Ability to convert light to electrical signals efficiently holds potential for high-speed computing.
Graphene is already revered for its remarkable strength and electrical conductivity — properties that have sent researchers scrambling to use it in applications from tennis rackets to flexible electronics.
Now the one-atom-thick lattice of carbon has added another string to its bow. Three research groups have independently shown that graphene can efficiently convert infrared light into electrical signals, as part of devices known as photodetectors. As fast and accurate translators of optical data, graphene photodetectors could speed up computers and significantly cut their power consumption. The devices, each with a slightly different architecture, are reported in Nature Photonics1–3.
This performance already rivals that of existing photodetectors. “We’re seeing graphene getting to a point where it can compete with today’s technologies,” says Dirk Englund, a physicist at the Massachusetts Institute of Technology in Cambridge who developed one of the graphene photodetectors1. “That’s an important new step.”
Optical fibres already use light to carry data over long distances. Inside a computer, however, electrons must still lumber through copper tracks to ferry data bits within a chip and also from chip to chip. Not only are conventional electronic circuits slower than fibre optics, but they also waste a lot of energy in overcoming the resistance of the copper.
To integrate chips with optical fibres, electrical engineers need minuscule light sensors that can convert multiple wavelengths of light back into pulses of electricity. But conventional photodetectors, which use the semiconductor germanium, convert a limited range of wavelengths.
Closing the gap
That is where graphene triumphs. Germanium can detect only photons that have enough energy to push electrons across an energy barrier called the band gap, enabling electrical charge to move freely though the semiconductor. But “graphene can detect any wavelength because it has no band gap”, says Thomas Mueller, a physicist at the Vienna University of Technology, who has also created a graphene photodetector2. Furthermore, graphene is cheaper than germanium, and easier to incorporate into a silicon chip.

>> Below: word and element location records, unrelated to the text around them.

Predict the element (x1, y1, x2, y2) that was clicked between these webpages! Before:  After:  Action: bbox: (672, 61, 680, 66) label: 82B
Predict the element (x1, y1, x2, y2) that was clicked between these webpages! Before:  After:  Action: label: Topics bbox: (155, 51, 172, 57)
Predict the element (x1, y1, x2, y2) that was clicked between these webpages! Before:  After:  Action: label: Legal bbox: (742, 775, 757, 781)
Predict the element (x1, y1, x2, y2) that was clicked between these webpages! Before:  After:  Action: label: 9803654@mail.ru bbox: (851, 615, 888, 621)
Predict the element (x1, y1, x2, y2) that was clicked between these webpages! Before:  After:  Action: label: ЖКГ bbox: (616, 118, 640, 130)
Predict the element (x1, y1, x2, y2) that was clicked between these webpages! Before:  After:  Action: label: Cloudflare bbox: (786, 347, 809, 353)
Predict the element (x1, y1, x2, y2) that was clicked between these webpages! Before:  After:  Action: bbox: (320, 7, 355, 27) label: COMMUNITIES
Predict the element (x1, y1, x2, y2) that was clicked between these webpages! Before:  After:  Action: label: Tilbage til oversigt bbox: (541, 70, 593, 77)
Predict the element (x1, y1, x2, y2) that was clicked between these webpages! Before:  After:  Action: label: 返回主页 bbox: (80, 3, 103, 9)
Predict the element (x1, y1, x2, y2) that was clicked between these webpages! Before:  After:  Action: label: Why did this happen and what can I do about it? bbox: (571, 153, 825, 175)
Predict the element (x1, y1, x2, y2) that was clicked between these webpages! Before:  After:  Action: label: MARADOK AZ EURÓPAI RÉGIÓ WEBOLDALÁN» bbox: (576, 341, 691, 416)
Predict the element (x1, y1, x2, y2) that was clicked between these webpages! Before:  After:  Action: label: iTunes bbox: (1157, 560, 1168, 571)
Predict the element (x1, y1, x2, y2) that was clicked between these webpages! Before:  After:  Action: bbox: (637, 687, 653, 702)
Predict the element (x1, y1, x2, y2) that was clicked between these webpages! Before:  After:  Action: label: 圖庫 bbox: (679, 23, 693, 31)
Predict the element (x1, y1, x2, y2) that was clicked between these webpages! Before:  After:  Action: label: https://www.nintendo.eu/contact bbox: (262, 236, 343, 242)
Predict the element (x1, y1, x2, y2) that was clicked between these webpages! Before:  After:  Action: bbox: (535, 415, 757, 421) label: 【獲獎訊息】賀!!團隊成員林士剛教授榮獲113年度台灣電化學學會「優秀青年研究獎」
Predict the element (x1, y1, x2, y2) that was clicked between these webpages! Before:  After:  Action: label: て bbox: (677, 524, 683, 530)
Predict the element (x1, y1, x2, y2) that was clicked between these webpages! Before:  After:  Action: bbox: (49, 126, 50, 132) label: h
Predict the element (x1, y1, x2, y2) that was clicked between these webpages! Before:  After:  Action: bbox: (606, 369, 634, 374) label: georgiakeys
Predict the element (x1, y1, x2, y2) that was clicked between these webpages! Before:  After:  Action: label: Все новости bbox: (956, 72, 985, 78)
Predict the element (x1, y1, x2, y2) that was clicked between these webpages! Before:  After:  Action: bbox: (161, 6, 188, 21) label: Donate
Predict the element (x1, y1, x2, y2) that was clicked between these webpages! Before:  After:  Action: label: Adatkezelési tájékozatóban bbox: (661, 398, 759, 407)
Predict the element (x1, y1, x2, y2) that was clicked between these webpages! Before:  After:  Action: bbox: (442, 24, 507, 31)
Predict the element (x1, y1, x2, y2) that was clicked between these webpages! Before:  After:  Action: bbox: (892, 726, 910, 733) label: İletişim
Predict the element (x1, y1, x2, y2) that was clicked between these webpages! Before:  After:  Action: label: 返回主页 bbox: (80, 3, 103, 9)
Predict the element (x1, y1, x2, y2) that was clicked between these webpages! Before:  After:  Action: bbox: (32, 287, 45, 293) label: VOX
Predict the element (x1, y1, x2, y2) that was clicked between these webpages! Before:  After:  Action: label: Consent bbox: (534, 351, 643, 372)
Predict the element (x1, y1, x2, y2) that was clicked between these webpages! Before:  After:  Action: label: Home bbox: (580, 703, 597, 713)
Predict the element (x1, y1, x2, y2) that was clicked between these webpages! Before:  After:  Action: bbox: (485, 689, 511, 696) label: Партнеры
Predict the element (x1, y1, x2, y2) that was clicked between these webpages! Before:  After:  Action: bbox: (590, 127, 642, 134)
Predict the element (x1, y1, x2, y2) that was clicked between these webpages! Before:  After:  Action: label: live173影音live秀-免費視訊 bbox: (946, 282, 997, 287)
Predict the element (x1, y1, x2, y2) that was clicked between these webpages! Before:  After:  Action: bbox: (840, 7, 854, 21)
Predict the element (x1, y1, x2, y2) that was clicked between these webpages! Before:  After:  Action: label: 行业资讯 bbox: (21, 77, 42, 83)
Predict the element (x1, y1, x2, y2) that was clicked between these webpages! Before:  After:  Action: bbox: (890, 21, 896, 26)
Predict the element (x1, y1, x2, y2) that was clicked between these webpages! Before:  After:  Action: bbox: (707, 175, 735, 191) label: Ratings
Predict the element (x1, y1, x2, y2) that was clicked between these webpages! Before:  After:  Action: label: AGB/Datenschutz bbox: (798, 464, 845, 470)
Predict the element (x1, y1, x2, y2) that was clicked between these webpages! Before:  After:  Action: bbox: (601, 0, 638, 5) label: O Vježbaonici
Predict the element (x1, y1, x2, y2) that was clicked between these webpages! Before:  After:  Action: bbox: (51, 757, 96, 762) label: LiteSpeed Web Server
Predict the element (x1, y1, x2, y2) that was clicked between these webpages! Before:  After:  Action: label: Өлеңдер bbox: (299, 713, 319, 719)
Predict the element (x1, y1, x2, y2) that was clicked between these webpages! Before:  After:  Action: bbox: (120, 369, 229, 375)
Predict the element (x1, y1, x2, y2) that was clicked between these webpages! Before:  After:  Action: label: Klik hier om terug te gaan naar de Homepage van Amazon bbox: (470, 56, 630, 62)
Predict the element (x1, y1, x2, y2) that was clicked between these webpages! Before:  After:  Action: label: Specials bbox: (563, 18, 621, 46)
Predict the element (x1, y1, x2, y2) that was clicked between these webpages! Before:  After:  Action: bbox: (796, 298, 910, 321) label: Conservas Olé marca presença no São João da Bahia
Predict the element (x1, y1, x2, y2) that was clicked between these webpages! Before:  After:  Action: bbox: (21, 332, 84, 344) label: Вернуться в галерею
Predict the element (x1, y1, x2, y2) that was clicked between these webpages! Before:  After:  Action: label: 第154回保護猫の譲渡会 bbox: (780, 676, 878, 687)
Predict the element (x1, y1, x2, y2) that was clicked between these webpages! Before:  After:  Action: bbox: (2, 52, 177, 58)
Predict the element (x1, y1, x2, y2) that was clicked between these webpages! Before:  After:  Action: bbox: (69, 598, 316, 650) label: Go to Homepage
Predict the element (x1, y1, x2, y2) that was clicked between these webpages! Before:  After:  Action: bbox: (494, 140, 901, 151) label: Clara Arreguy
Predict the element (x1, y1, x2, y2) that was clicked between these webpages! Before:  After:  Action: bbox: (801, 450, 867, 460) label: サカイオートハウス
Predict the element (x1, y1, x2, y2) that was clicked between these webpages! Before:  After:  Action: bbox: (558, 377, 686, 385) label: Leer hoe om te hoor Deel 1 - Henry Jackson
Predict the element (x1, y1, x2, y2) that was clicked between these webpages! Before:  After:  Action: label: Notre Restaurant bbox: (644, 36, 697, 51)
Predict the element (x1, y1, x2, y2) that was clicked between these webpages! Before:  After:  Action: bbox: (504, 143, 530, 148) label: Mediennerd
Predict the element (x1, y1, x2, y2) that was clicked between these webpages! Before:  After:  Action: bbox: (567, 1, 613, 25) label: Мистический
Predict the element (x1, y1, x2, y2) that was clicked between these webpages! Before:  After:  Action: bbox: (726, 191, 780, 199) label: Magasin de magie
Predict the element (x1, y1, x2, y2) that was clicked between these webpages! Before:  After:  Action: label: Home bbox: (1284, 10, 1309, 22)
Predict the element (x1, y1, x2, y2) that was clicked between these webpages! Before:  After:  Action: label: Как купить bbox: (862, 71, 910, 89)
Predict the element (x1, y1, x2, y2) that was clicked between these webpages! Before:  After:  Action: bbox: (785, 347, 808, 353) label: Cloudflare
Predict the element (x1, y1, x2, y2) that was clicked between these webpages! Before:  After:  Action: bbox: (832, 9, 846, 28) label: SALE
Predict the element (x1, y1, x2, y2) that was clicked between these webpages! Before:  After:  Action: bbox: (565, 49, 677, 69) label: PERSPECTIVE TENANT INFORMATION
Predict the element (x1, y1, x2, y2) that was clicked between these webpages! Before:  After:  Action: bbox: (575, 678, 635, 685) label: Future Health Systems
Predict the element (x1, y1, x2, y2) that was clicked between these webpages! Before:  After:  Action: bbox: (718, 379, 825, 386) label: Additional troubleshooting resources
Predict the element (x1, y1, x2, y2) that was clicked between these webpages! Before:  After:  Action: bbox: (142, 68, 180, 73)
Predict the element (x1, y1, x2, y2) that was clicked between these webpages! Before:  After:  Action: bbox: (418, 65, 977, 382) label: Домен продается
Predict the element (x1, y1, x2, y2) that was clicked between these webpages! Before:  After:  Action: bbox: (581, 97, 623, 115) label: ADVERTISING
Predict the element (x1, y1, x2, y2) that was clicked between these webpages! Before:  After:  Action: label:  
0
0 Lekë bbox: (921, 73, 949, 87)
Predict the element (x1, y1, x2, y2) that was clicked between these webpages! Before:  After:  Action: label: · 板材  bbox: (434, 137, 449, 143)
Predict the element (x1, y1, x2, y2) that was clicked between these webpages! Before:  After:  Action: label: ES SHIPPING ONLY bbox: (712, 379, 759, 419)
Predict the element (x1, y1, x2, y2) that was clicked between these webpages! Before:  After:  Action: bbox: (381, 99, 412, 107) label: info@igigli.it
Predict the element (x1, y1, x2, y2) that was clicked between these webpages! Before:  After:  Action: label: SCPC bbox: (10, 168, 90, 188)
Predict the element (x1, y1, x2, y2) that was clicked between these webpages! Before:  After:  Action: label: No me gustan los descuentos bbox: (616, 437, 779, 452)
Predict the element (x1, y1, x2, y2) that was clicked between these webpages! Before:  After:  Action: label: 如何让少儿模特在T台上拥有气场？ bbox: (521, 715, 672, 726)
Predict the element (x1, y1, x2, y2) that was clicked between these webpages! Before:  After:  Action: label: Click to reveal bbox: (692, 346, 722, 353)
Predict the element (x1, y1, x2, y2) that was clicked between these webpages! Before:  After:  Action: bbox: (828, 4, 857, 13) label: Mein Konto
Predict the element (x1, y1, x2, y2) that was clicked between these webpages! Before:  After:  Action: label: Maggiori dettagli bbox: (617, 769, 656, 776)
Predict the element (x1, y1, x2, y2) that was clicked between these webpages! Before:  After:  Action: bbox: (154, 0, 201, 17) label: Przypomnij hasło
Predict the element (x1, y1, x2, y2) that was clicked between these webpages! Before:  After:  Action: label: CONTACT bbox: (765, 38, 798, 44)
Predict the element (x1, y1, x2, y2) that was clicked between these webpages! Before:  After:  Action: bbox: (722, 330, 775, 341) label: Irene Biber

But the first graphene photodetectors, made in 20094, were extremely inefficient, because the material let most of the light through. The three groups overcame this problem by funnelling the light along a silicon waveguide that runs parallel to a graphene sheet (see image at top), and increases light interaction without reducing speed.
The latest devices generate 50–100 times more current than the earlier detectors from the same amount of light. Although that is still ten times less than germanium photodetectors, “the gap is closing very, very quickly”, says Englund.
Electrons can also move through graphene at high speed, making the material ideal for handling vast quantities of data. “Here, these devices are probably better than existing detectors,” says Englund. His team’s photodetector could handle 12 gigabits of data per second — “a pretty standard number for high-speed optoelectronic devices” — and is likely to surpass that.
A third group of researchers, at the Chinese University of Hong Kong in Shatin, created3 a graphene photodetector that could detect longer wavelength of light, in the mid-infrared part of the spectrum. Moreover, it could do so at room temperature, while conventional detectors that pick up these wavelengths need to be cooled with liquid nitrogen. That could make it particularly useful in applications that measure molecules’ responses to infrared light to identify particular chemicals in the environment, or in medical samples, for example.
The main barrier to commercializing these devices is the difficulty of manufacturing high-quality graphene in bulk, says Englund. All three groups made their graphene by hand, peeling the carbon sheets off a larger sample. But researchers are working on promising alternative production technologies, such as chemical vapour deposition, that could make scaling-up easier, says Ming Liu, an electrical engineer at the University of California, Berkeley, who has co-authored a News and Views article to accompany the papers in Nature Photonics.